● EXERCISE BRIEF
Using the data below, copy out all lines with the word "agent".

Dataset entries
*** Block opens ***

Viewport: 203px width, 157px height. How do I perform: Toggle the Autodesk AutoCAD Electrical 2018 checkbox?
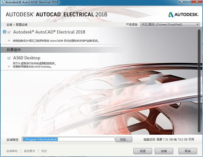pyautogui.click(x=9, y=32)
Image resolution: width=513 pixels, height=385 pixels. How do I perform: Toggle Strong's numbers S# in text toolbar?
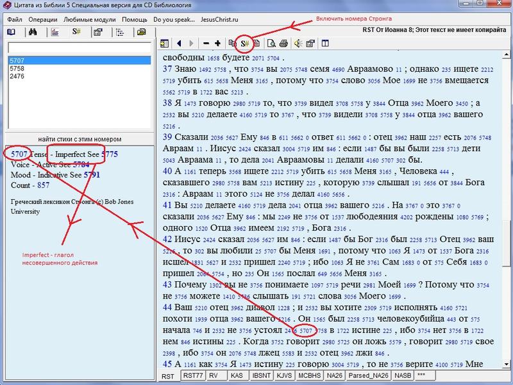pos(244,44)
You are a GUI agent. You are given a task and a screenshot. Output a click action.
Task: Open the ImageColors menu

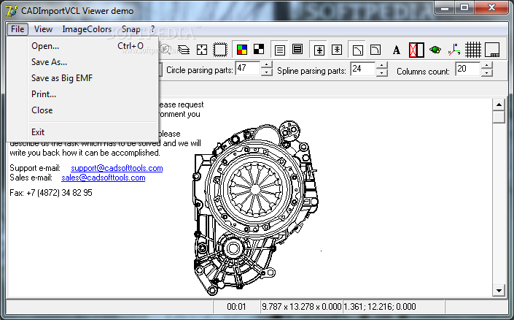point(87,29)
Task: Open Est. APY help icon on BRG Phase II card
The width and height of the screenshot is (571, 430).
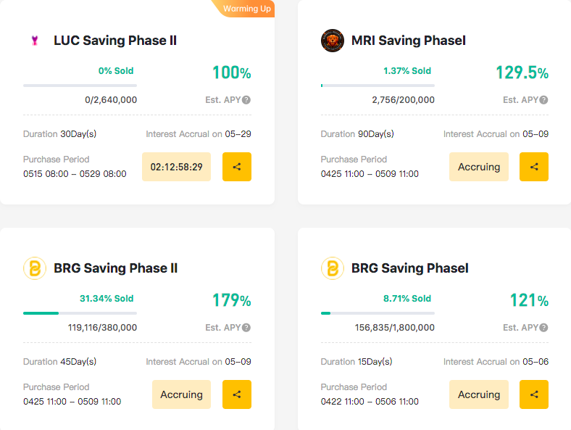Action: (x=246, y=328)
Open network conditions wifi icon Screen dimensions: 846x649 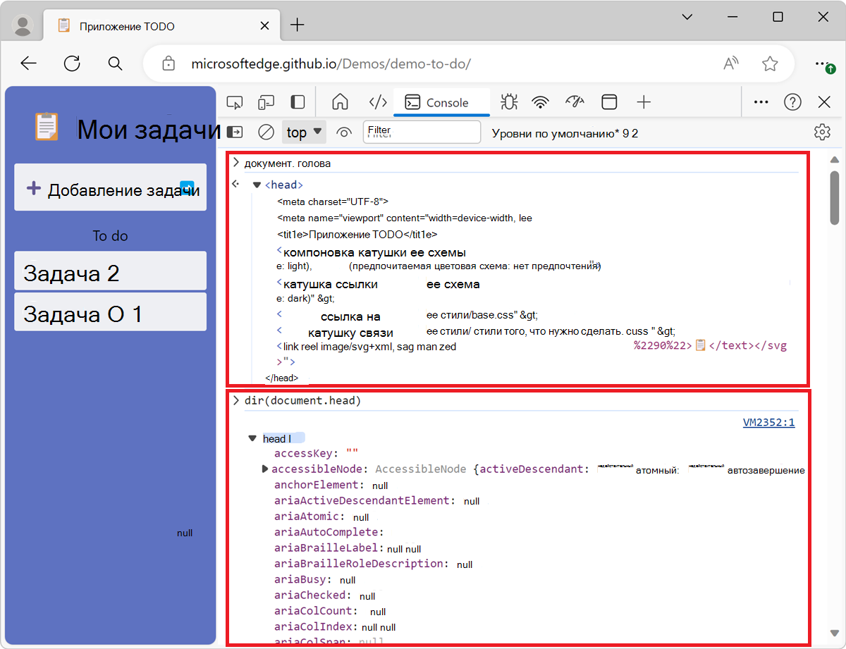[x=540, y=102]
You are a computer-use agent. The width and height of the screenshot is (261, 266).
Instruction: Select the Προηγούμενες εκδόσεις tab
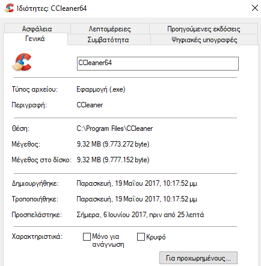(204, 29)
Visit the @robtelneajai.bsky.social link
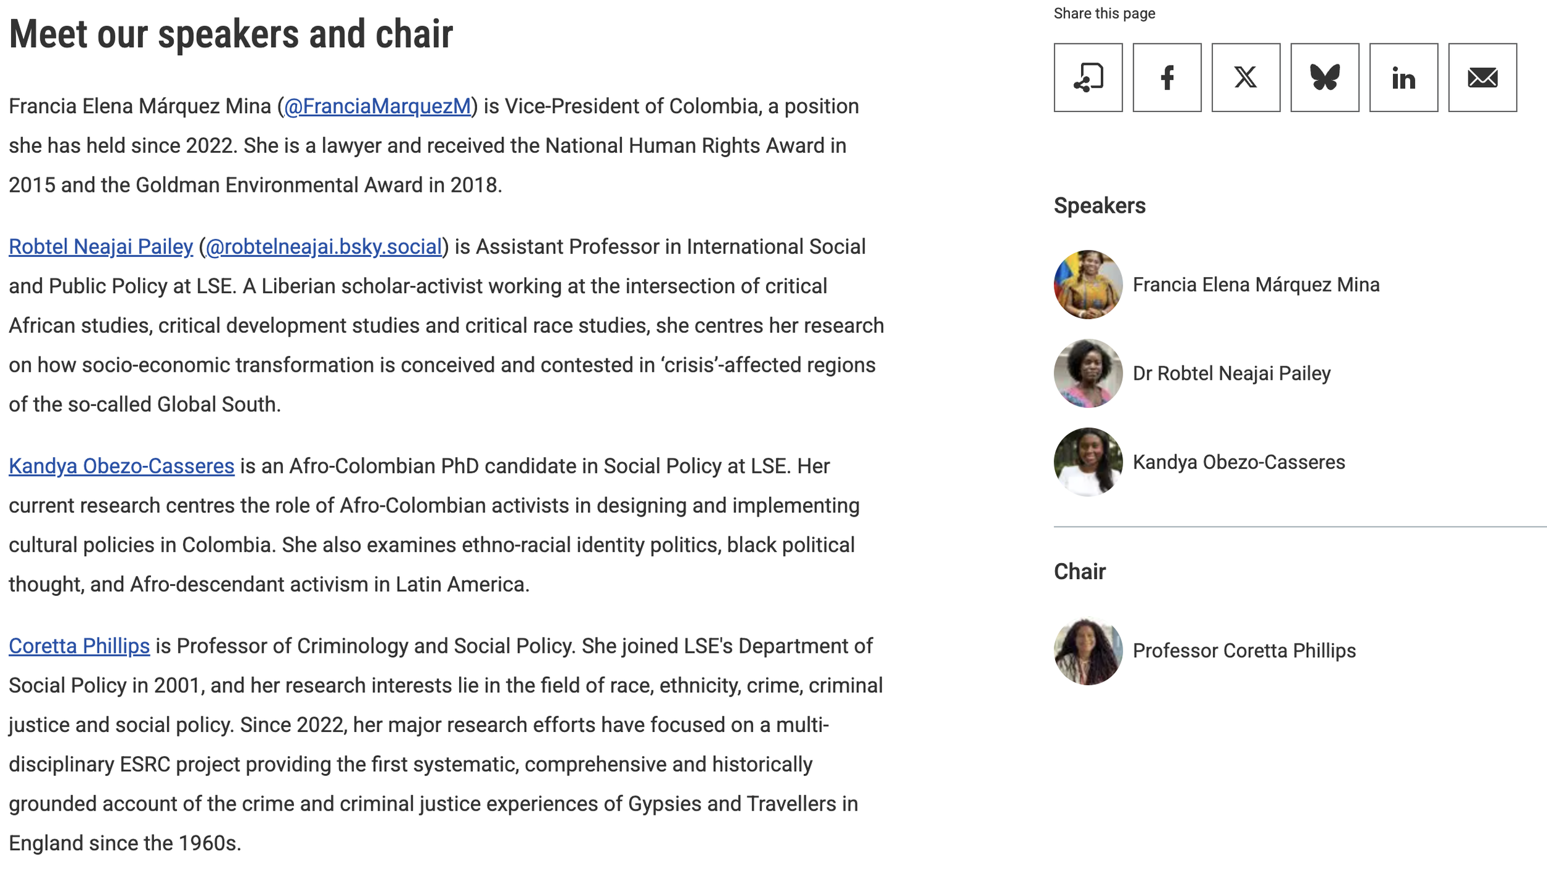1547x886 pixels. pos(324,247)
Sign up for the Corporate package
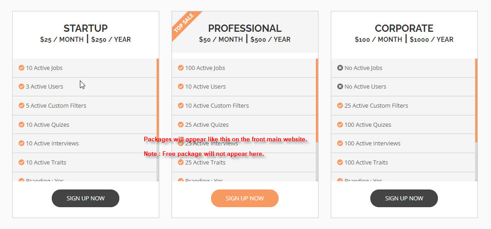 pyautogui.click(x=404, y=198)
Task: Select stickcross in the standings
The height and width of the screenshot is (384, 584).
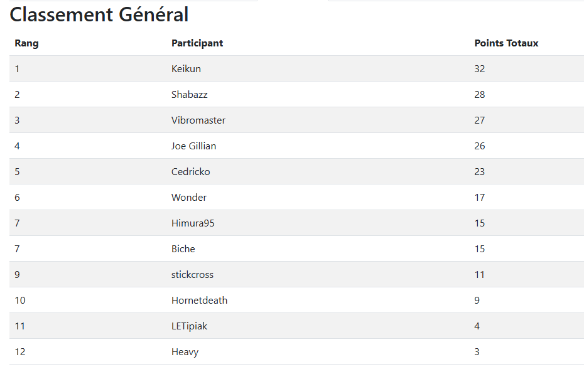Action: point(192,275)

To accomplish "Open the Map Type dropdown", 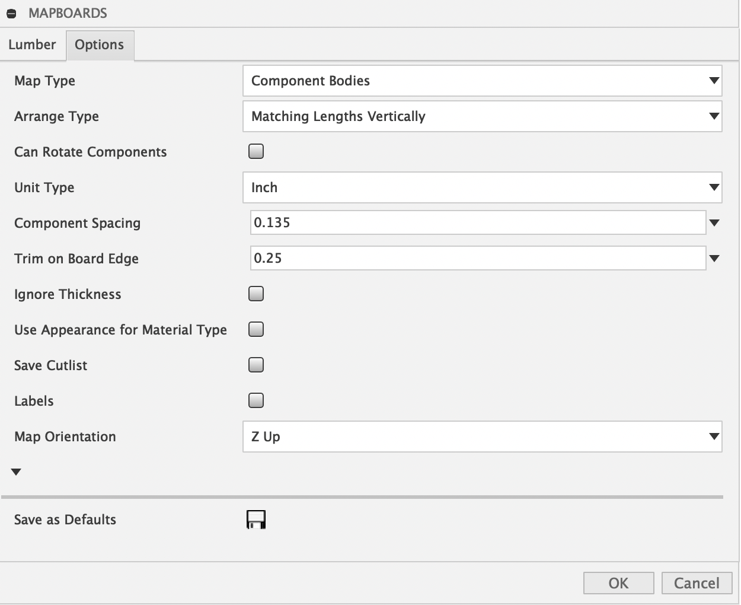I will 482,81.
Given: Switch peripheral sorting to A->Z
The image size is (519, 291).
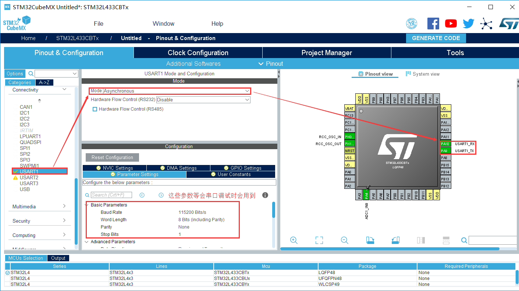Looking at the screenshot, I should [x=44, y=82].
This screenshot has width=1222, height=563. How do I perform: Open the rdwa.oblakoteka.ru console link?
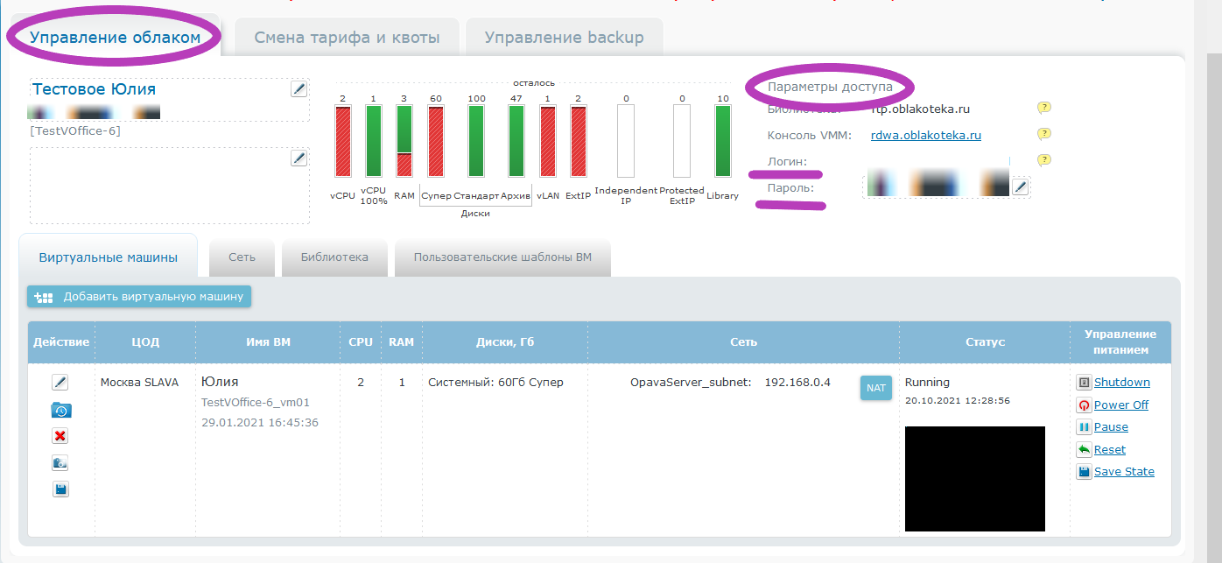pyautogui.click(x=925, y=136)
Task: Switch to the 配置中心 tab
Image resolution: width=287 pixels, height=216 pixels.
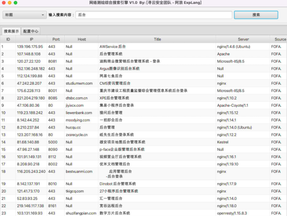Action: coord(31,31)

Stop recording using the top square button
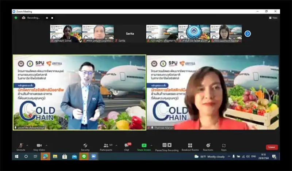pyautogui.click(x=52, y=18)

*** Block closes ***

● EXERCISE RESPONSE
You are a GUI agent. You are given a task and a screenshot. Output a click action.
You are a computer-use agent. The width and height of the screenshot is (261, 266).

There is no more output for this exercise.